Trying to keep up with research, theory, history and current goings-on is more than one blogger can handle. That’s where I am, however. Here are tweets I’ve come across relating in some way, shape, fashion or form to the world of MOOC:
- Another Stunningly Bad Vision for Learning: From Will Richardson, a writer and K-12 reformer. Richardson here looks at an edtech example of personalized learning, the ed policy buzzword revolving around using technology to let kids get at content at their own pace. This is not new pedagogy at all; in fact, personalized learning is one of the many pseudonyms of independent study, a distance education pedagogy developed due to the difficulty of creating student-student and student-teacher interactions (meaning student-content interaction needed to be of high quality). As my earlier blog mentions, the distance ed folks see a lot of value in student-student interaction (and there is ample research showing students see a lot of value in student-teacher interaction), so the policy push toward personal learning is counter to existing learning theory. It lends itself to the collection of data, however.
- Learnable Programming – Bret Victor, an educator and programmer who was referenced in Khan Academy’s recent computer science tutorials, tackles the pedagogical problems he sees with Khan Academy, both in word and in example. The piece is long and likely requires some programming knowledge to fully grasp it, but Victor provides excellent correlations for laypeople such as myself to understand he does not agree that programming can just be learned through rote mechanics.

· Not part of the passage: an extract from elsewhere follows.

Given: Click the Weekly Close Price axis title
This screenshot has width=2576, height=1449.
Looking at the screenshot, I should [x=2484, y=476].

- In Colleges’ Rush to Try MOOC’s, Faculty Are Not Always in the Conversation: Chronicle of Higher Education article looking at the lack of faculty input involved in the race for a number of colleges to align not only with the world of MOOC, but with specific LMS such as Coursera or edX. The article cites professors lamenting their role in negotiations, but in some blog discussion on this very site, anecdotal evidence suggests professors are but one part of the equation: their voices should be heard, but so should those of instructional designers, department heads, support staff, etc.